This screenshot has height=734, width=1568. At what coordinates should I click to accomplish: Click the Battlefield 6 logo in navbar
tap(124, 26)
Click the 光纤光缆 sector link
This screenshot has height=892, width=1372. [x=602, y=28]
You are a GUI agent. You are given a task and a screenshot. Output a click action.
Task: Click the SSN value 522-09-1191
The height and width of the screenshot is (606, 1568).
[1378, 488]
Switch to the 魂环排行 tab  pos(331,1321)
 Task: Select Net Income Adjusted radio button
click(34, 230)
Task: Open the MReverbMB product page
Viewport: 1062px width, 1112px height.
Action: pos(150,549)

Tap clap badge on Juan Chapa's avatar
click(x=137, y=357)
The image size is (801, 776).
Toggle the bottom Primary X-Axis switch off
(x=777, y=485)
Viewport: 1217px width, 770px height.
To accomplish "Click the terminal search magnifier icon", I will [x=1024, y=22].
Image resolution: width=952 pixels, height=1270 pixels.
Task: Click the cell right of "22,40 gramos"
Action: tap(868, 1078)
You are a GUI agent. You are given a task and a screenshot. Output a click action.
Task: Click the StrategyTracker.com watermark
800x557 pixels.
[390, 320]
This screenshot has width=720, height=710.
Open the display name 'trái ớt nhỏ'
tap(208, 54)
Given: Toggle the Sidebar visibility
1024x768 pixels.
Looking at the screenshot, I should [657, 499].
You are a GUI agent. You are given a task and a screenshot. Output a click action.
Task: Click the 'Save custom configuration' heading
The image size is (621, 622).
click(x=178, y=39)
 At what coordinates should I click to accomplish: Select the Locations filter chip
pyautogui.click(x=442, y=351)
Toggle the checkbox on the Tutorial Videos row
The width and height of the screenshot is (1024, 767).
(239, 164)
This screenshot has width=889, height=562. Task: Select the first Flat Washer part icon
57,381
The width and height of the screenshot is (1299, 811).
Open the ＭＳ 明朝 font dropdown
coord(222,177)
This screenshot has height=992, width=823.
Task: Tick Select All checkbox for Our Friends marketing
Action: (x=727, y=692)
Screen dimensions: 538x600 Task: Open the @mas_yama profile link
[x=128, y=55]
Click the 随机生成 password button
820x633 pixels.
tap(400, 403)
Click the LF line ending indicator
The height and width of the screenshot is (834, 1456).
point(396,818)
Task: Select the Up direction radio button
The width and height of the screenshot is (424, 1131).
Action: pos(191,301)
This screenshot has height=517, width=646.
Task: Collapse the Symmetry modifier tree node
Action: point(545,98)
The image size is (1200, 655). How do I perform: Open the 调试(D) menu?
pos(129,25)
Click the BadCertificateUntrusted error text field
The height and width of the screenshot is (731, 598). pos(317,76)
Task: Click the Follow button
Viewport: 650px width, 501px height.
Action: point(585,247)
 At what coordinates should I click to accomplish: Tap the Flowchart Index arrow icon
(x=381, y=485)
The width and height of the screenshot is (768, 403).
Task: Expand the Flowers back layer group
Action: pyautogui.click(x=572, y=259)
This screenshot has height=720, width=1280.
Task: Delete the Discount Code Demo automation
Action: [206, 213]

--

## Task requirements
Whatever the material above holds, copy it over exactly, line by line.

## Exercise output
This screenshot has height=734, width=1568. At what coordinates should I click to accomplish: Click the Battlefield 6 logo in navbar
tap(124, 26)
Click the 光纤光缆 sector link
This screenshot has height=892, width=1372. [x=602, y=28]
You are a GUI agent. You are given a task and a screenshot. Output a click action.
Task: Click the SSN value 522-09-1191
The height and width of the screenshot is (606, 1568).
[1378, 488]
Switch to the 魂环排行 tab  pos(331,1321)
 Task: Select Net Income Adjusted radio button
click(34, 230)
Task: Open the MReverbMB product page
Viewport: 1062px width, 1112px height.
Action: pos(150,549)

Tap clap badge on Juan Chapa's avatar
click(x=137, y=357)
The image size is (801, 776).
Toggle the bottom Primary X-Axis switch off
(x=777, y=485)
Viewport: 1217px width, 770px height.
To accomplish "Click the terminal search magnifier icon", I will [x=1024, y=22].
Image resolution: width=952 pixels, height=1270 pixels.
Task: Click the cell right of "22,40 gramos"
Action: tap(868, 1078)
You are a GUI agent. You are given a task and a screenshot. Output a click action.
Task: Click the StrategyTracker.com watermark
800x557 pixels.
[390, 320]
This screenshot has width=720, height=710.
Open the display name 'trái ớt nhỏ'
tap(208, 54)
Given: Toggle the Sidebar visibility
1024x768 pixels.
Looking at the screenshot, I should [657, 499].
You are a GUI agent. You are given a task and a screenshot. Output a click action.
Task: Click the 'Save custom configuration' heading
The image size is (621, 622).
click(x=178, y=39)
 At what coordinates should I click to accomplish: Select the Locations filter chip
pyautogui.click(x=442, y=351)
Toggle the checkbox on the Tutorial Videos row
The width and height of the screenshot is (1024, 767).
(239, 164)
This screenshot has width=889, height=562. Task: Select the first Flat Washer part icon
57,381
The width and height of the screenshot is (1299, 811).
Open the ＭＳ 明朝 font dropdown
coord(222,177)
This screenshot has height=992, width=823.
Task: Tick Select All checkbox for Our Friends marketing
Action: (x=727, y=692)
Screen dimensions: 538x600 Task: Open the @mas_yama profile link
[x=128, y=55]
Click the 随机生成 password button
820x633 pixels.
tap(400, 403)
Click the LF line ending indicator
The height and width of the screenshot is (834, 1456).
point(396,818)
Task: Select the Up direction radio button
The width and height of the screenshot is (424, 1131).
Action: pos(191,301)
This screenshot has height=517, width=646.
Task: Collapse the Symmetry modifier tree node
Action: point(545,98)
The image size is (1200, 655). How do I perform: Open the 调试(D) menu?
pos(129,25)
Click the BadCertificateUntrusted error text field
The height and width of the screenshot is (731, 598). pos(317,76)
Task: Click the Follow button
Viewport: 650px width, 501px height.
Action: point(585,247)
 At what coordinates should I click to accomplish: Tap the Flowchart Index arrow icon
(x=381, y=485)
The width and height of the screenshot is (768, 403).
Task: Expand the Flowers back layer group
Action: pyautogui.click(x=572, y=259)
This screenshot has height=720, width=1280.
Task: Delete the Discount Code Demo automation
Action: [206, 213]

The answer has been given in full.